> _ACTIVITY_
Gather up every line from the entries below that uses the word "Viewport".

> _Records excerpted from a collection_
········

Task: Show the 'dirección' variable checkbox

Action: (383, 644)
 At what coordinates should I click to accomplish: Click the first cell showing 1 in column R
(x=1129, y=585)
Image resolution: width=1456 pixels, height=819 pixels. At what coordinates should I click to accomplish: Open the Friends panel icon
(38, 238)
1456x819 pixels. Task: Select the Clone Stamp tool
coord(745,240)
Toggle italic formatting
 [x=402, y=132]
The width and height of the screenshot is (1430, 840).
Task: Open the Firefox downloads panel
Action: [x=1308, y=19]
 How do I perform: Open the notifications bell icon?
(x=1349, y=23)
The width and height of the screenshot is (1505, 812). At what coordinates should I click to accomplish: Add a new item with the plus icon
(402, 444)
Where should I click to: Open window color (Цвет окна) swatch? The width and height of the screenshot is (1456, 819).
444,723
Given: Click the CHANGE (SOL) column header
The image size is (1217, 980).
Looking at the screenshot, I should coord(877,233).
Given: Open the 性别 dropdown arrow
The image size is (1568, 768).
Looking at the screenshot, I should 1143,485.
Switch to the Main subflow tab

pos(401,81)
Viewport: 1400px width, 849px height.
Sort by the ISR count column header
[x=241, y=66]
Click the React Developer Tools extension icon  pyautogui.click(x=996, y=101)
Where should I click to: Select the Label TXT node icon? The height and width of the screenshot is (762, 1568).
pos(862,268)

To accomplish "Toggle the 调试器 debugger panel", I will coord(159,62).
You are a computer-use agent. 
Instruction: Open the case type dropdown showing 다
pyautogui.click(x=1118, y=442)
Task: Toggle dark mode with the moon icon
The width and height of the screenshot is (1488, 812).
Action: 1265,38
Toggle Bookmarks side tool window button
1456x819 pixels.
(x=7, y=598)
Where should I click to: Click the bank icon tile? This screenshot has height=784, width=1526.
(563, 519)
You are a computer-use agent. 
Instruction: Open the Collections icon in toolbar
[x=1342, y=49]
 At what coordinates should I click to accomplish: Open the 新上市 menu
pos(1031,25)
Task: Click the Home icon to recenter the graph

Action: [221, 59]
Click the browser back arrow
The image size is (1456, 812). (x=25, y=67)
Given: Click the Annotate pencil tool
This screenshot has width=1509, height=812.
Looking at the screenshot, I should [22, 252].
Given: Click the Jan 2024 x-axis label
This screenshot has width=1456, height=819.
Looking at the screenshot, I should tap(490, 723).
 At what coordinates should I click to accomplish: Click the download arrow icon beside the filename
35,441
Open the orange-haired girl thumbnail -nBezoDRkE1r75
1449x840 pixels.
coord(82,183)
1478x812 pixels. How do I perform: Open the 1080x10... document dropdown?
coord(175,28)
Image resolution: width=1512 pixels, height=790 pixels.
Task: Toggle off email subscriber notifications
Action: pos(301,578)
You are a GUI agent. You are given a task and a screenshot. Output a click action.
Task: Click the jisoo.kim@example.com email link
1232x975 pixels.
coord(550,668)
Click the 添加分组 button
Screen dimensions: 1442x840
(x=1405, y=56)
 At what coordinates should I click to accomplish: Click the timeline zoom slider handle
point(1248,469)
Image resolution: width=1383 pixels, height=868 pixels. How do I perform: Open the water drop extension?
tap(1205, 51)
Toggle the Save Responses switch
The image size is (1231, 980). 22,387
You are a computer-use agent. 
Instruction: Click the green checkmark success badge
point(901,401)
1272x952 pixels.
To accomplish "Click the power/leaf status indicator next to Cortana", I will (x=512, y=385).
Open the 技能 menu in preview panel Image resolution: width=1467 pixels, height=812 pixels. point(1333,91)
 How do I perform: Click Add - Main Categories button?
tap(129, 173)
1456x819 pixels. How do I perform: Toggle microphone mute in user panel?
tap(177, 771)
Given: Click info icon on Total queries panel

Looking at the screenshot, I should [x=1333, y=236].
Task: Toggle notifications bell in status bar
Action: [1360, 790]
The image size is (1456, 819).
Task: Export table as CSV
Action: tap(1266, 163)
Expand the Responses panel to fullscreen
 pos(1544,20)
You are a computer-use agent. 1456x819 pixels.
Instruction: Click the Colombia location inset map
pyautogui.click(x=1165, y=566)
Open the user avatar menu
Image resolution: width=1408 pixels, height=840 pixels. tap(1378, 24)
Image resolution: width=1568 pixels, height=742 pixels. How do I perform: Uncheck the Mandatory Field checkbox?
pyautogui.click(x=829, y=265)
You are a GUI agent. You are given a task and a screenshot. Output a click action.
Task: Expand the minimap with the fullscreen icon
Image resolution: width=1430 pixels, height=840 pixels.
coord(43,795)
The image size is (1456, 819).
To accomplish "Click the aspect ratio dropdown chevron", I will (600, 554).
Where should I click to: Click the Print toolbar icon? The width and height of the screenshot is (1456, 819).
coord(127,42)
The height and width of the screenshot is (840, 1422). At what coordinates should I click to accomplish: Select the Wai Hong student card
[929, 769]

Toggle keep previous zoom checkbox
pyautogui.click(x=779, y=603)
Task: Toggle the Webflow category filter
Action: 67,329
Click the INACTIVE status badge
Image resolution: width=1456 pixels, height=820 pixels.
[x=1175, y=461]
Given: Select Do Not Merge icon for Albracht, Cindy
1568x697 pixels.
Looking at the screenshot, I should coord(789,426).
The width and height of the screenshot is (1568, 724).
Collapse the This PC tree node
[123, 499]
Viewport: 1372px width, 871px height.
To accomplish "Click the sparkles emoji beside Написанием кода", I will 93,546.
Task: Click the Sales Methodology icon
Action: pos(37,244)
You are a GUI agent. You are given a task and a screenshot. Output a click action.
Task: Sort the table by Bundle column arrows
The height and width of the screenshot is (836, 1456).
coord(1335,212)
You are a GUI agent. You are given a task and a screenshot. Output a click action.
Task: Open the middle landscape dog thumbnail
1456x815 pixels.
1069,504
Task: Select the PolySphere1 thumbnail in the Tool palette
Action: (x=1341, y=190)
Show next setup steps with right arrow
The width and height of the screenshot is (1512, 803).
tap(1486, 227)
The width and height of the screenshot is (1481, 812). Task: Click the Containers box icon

········

> _EXERCISE OUTPUT_
Viewport: 1400px width, 849px height.
Viewport: 1372px width, 871px height.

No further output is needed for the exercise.